**Goal of the exercise:** What is needed is an exact copy of the lines in the entries below from the one holding "1363x699 pixels." through the one holding "the Referência input", pictures excluded.

**Recorded data:**
________
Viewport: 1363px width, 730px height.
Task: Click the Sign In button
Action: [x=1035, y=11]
________
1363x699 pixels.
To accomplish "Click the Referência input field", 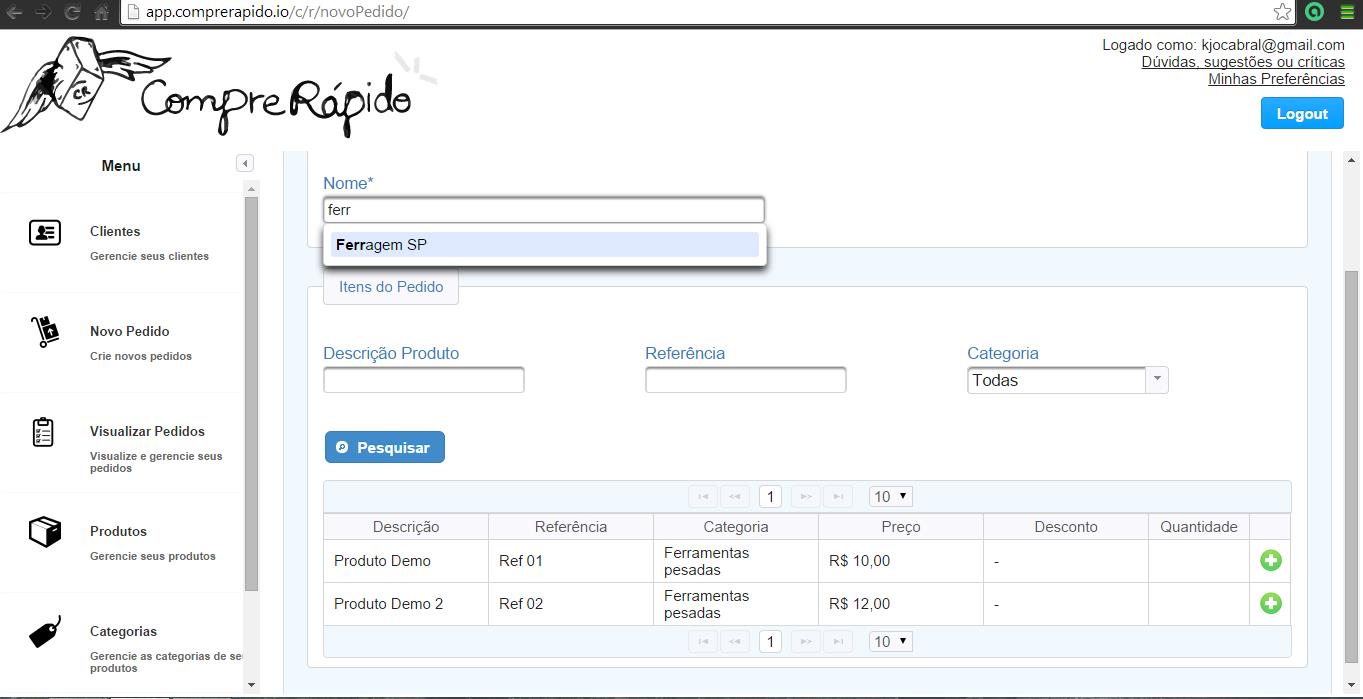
________
**Solution to the exercise:**
1363x699 pixels.
To accomplish "Click the Referência input field", 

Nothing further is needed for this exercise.